(Stored data)
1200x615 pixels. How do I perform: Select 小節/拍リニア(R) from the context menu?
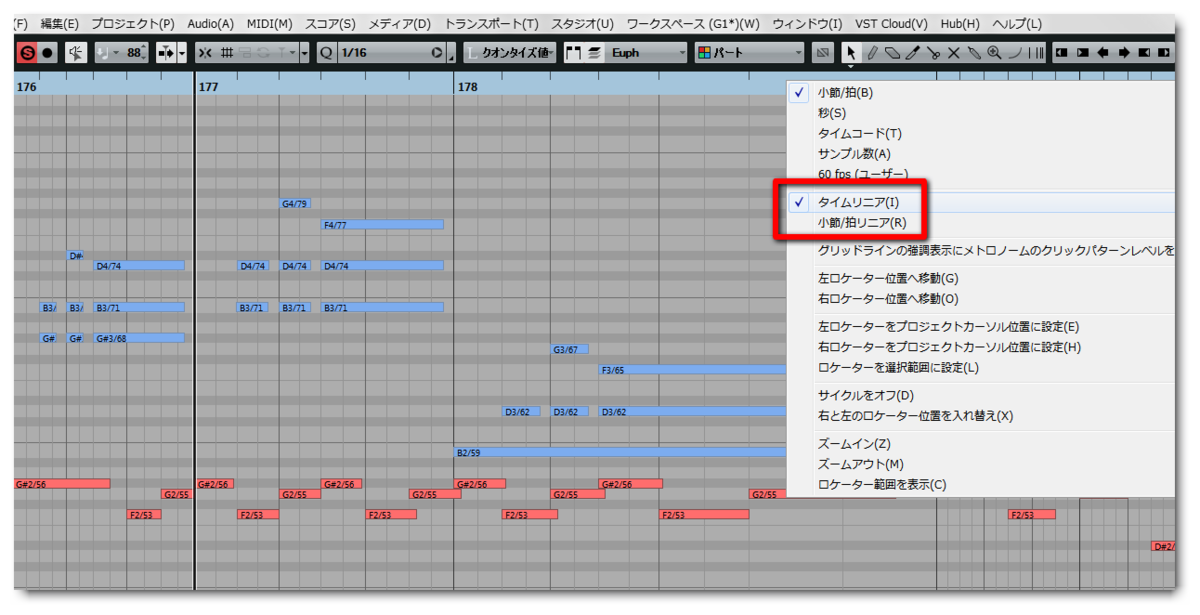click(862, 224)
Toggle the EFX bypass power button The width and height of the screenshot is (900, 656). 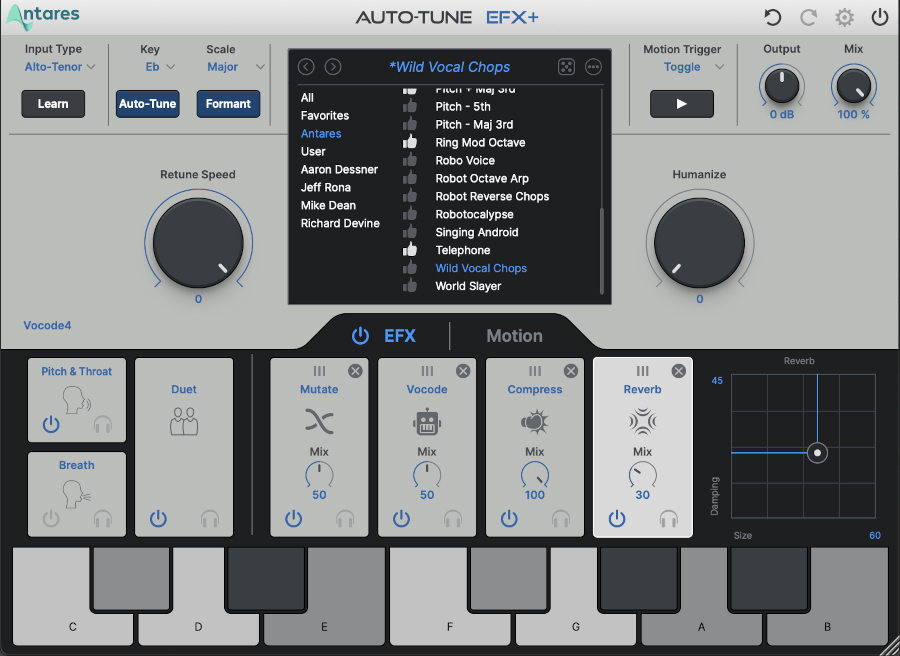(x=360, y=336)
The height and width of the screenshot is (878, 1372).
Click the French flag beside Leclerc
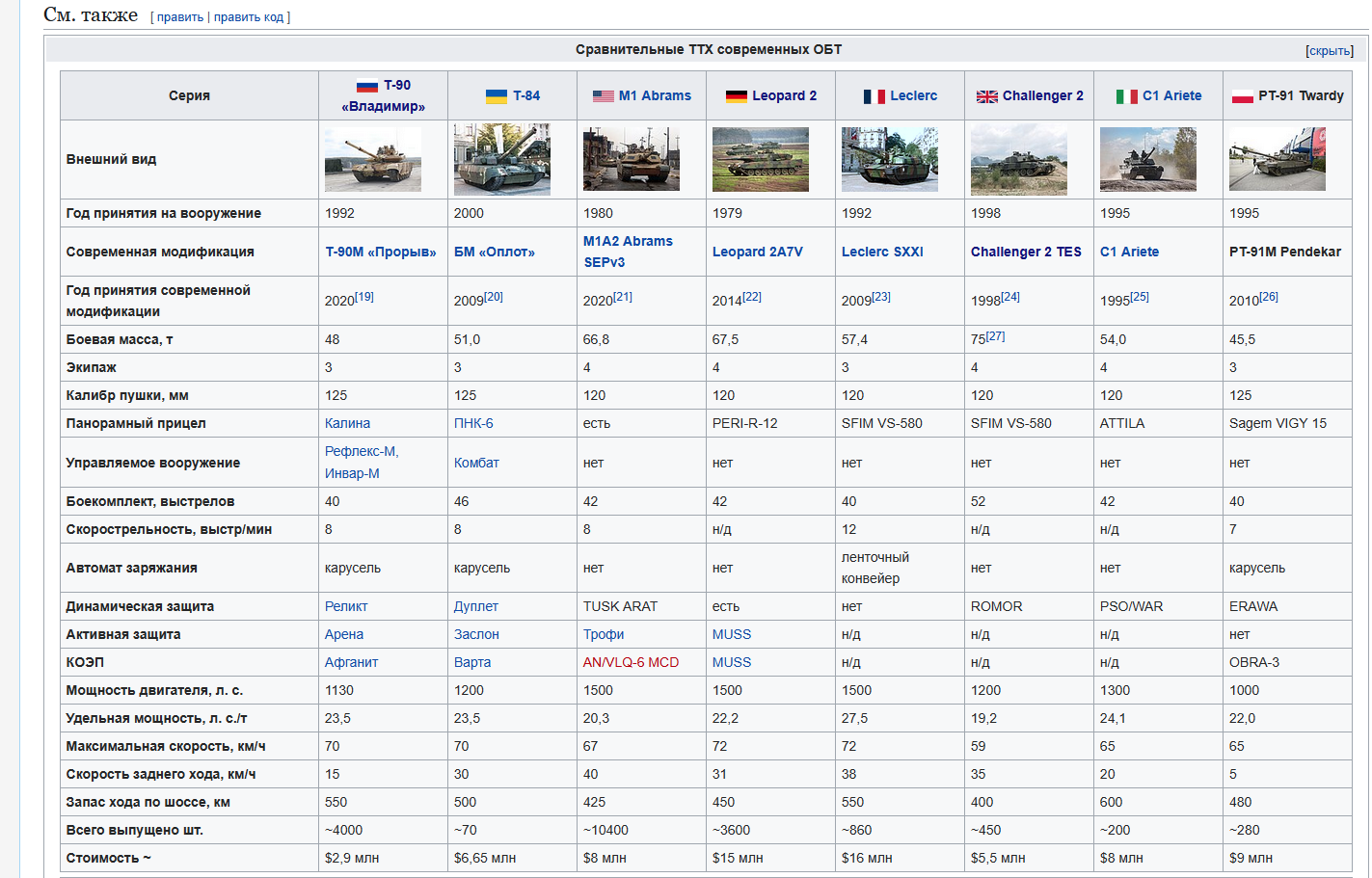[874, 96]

▸ **What to produce**: Write out the line that contains "The height and" and every line after it to the end of the data, exactly as they stand. Omit the pictures.

▸ **Your solution**:
The height and width of the screenshot is (878, 1372).
Click the French flag beside Leclerc
[874, 96]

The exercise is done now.